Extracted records
########

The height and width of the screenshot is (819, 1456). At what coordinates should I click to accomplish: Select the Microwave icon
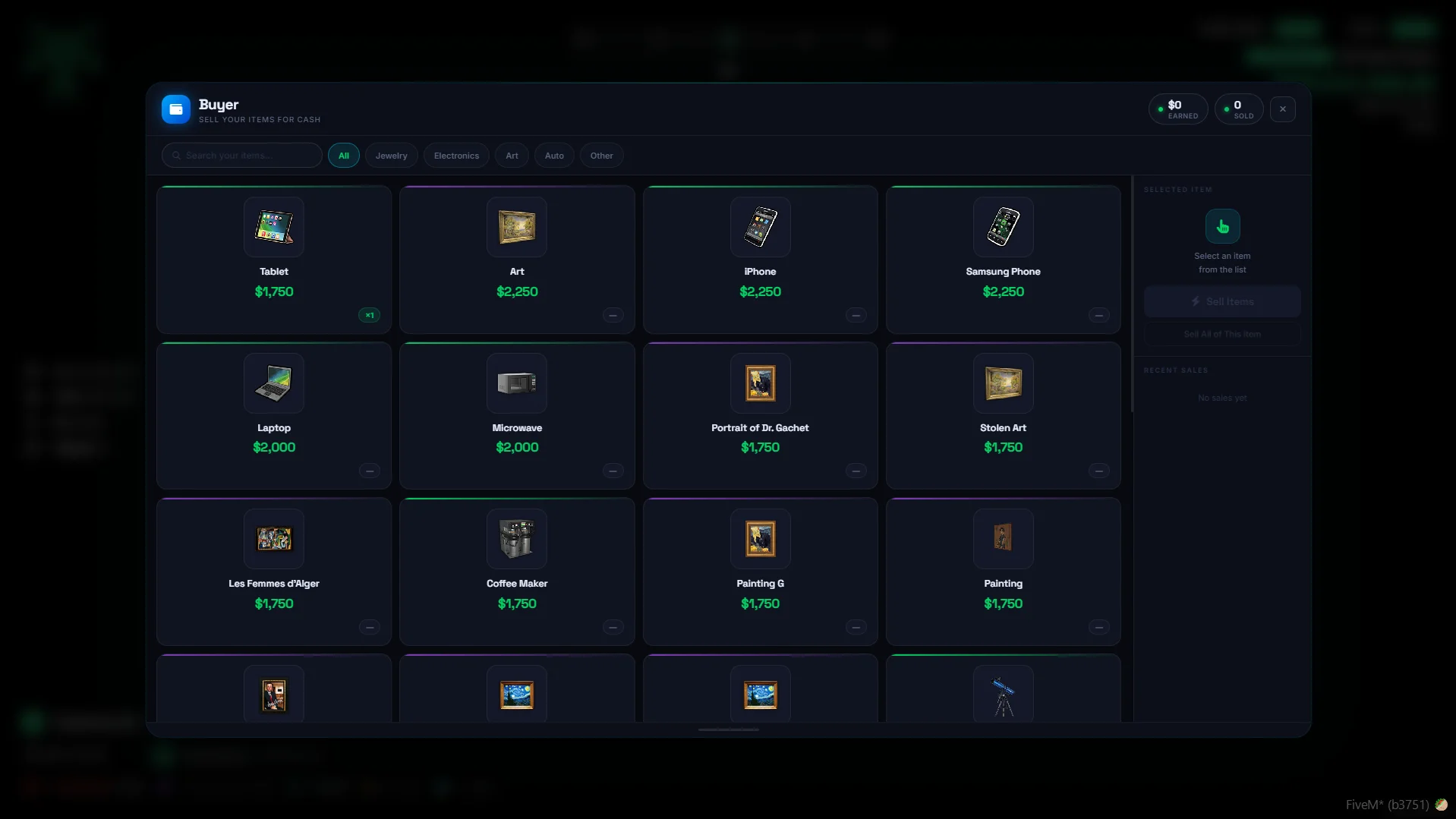click(x=516, y=383)
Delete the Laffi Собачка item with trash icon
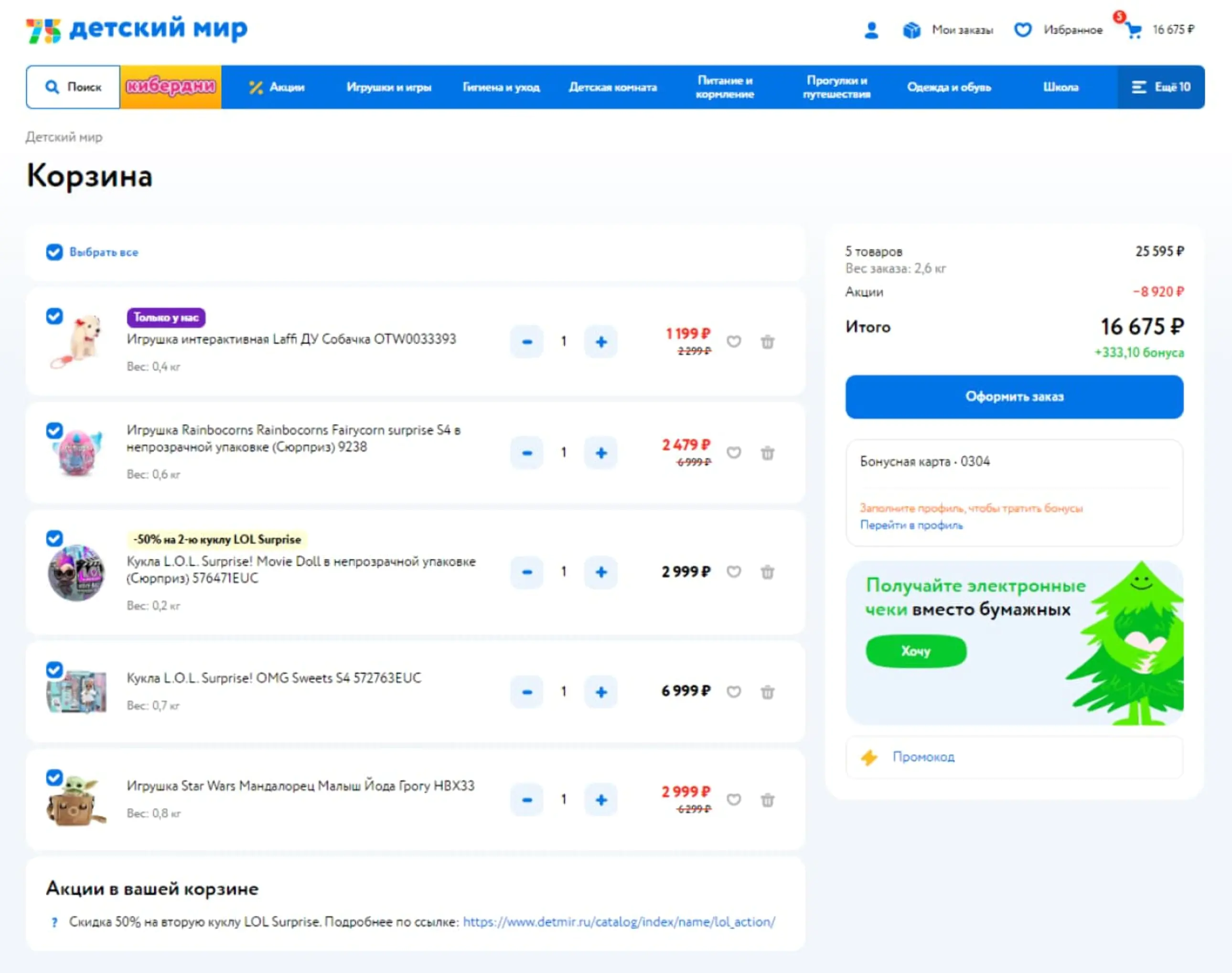 tap(767, 342)
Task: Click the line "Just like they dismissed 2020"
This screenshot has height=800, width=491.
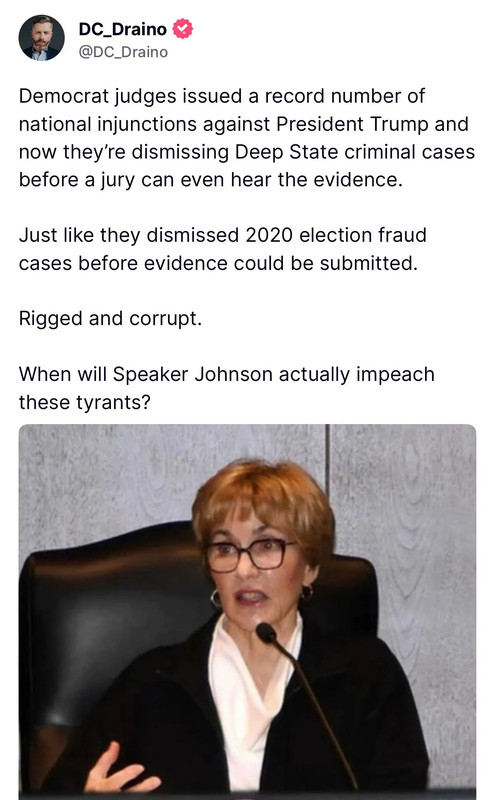Action: pos(223,235)
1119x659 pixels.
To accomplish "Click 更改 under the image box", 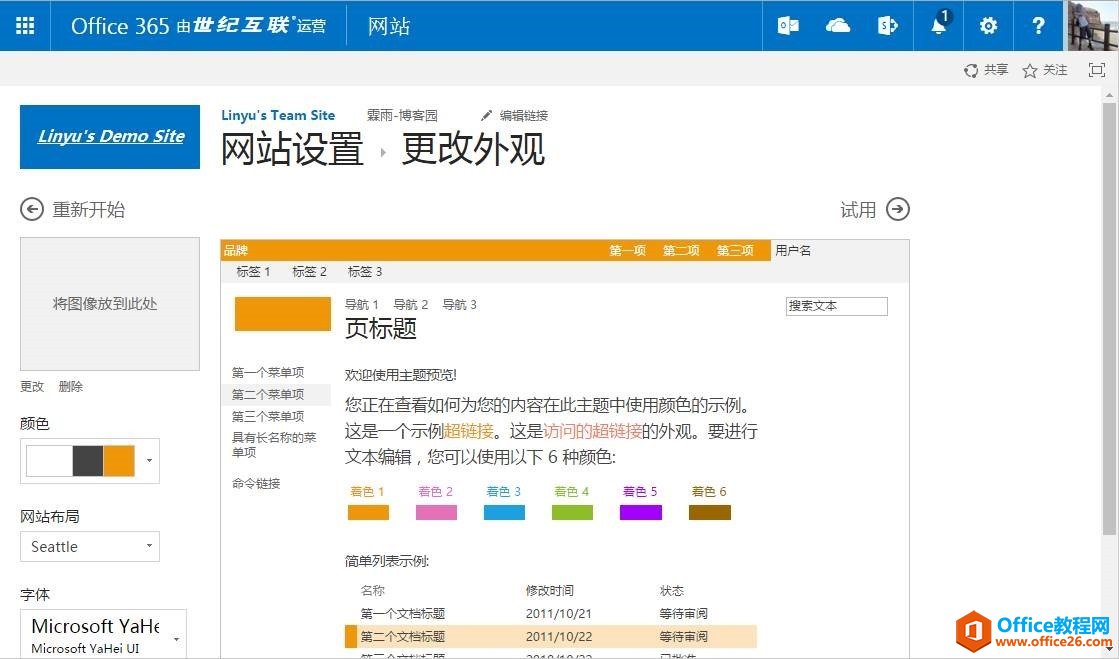I will pyautogui.click(x=32, y=387).
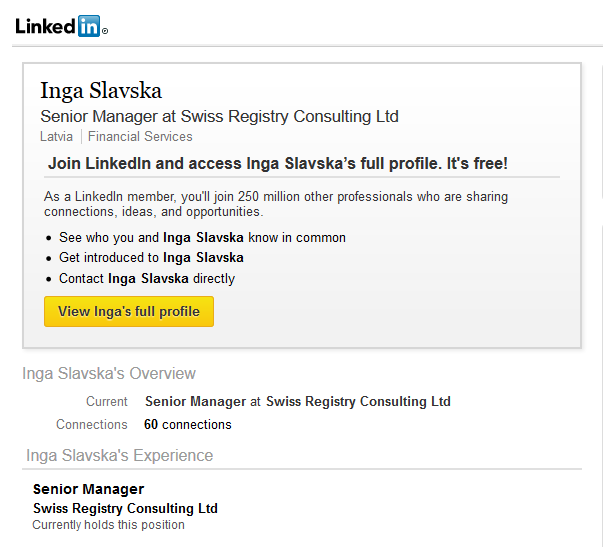Click Swiss Registry Consulting Ltd under Experience
The width and height of the screenshot is (603, 547).
point(125,508)
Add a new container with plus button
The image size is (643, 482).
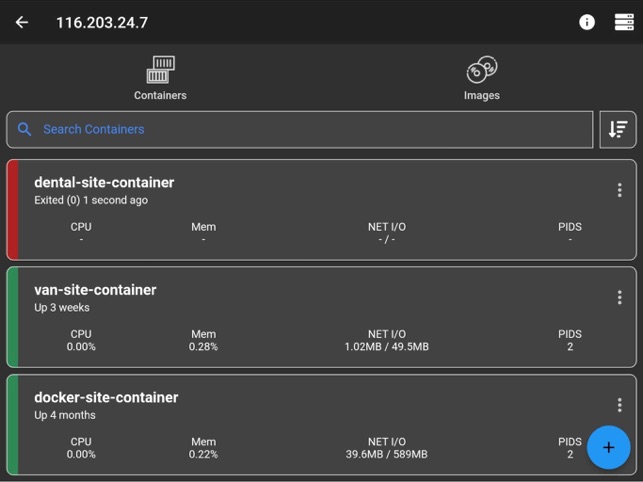click(609, 448)
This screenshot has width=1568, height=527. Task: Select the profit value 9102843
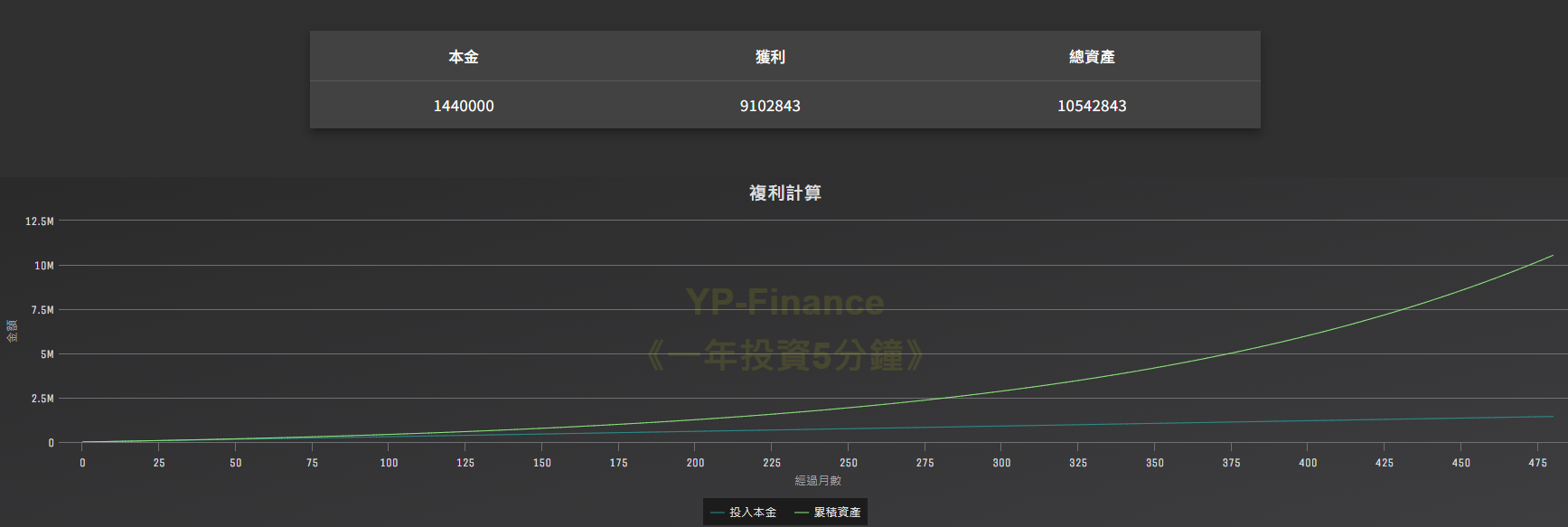click(770, 106)
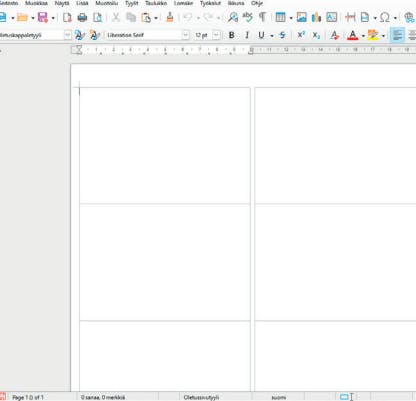Open Find and Replace via the magnifier icon
416x401 pixels.
point(233,17)
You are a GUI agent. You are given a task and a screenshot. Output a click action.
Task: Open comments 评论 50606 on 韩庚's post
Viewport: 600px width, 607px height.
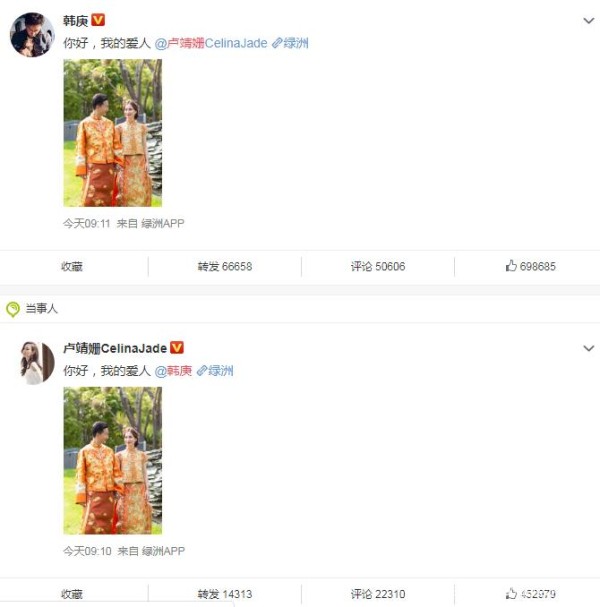(x=378, y=266)
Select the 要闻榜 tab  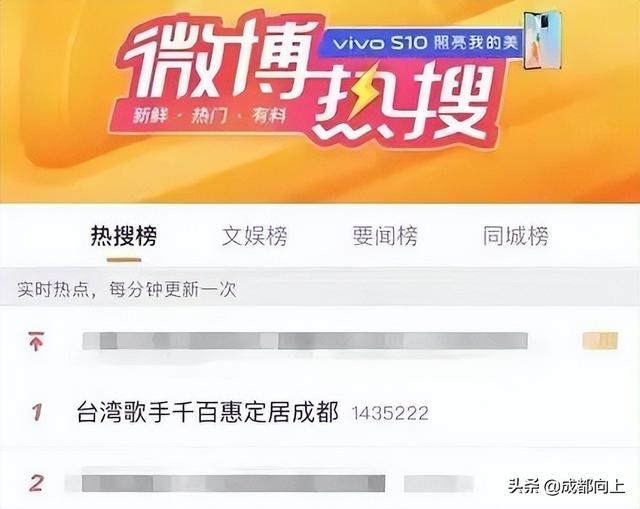385,236
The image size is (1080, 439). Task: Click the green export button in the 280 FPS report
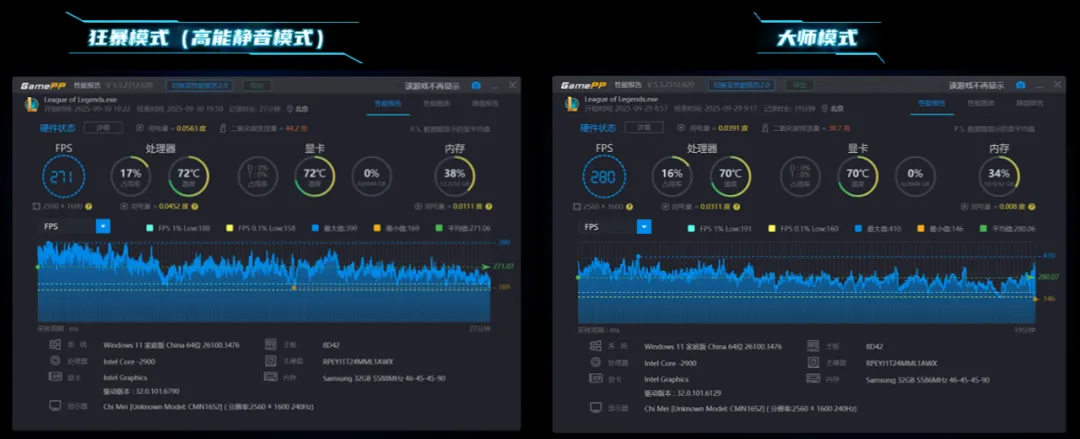coord(799,85)
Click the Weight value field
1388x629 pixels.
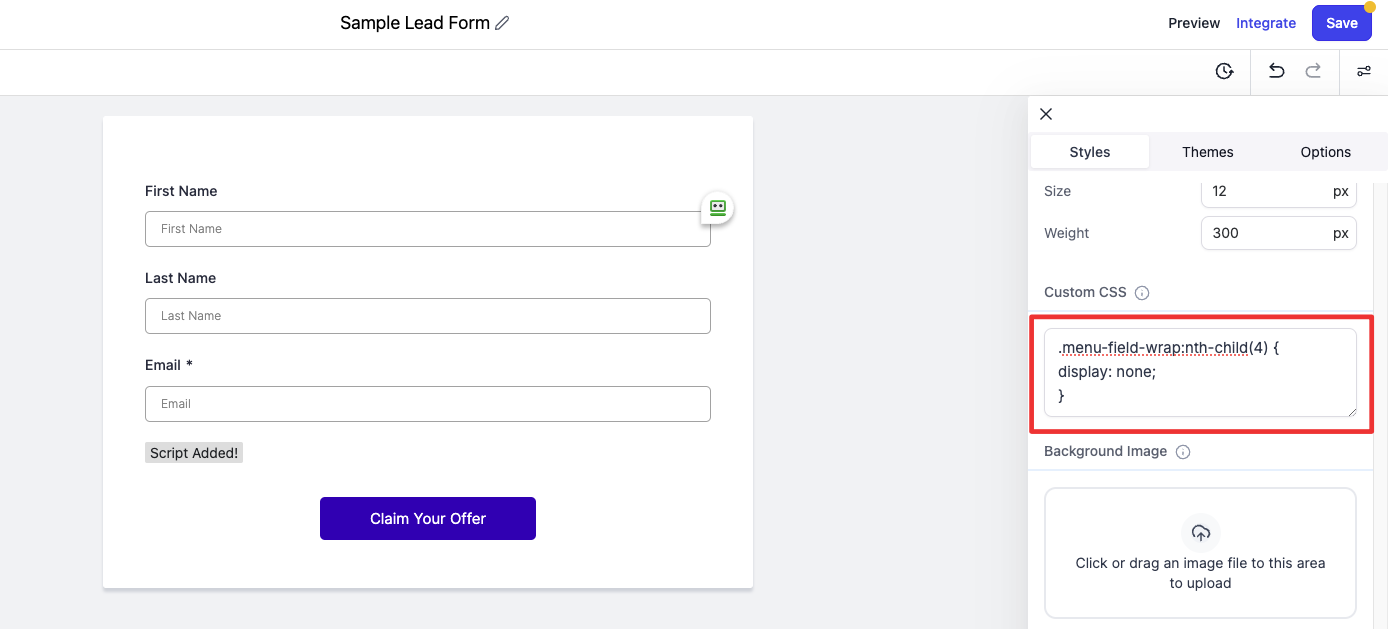(1265, 233)
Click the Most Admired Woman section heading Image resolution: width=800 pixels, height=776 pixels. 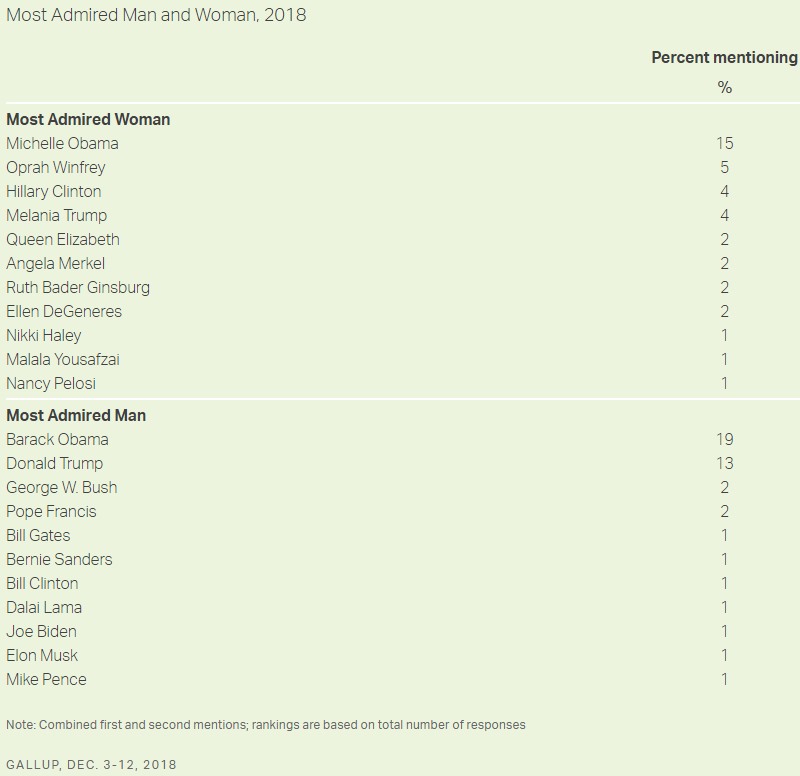[88, 119]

########

▸ WORK TO COMPLETE
Give again, word for word, every line from the top of the entries above to the line holding "1119x659 pixels.", both included. Leave the pictures out.

▸ ANSWER TO THE EXERCISE
The height and width of the screenshot is (819, 1456). At what coordinates should I click to accomplish: Select the Microwave icon
click(x=516, y=383)
Delete the Laffi Собачка item with trash icon
 tap(767, 342)
Task: Click the line "Just like they dismissed 2020"
This screenshot has height=800, width=491.
Action: pos(223,235)
1119x659 pixels.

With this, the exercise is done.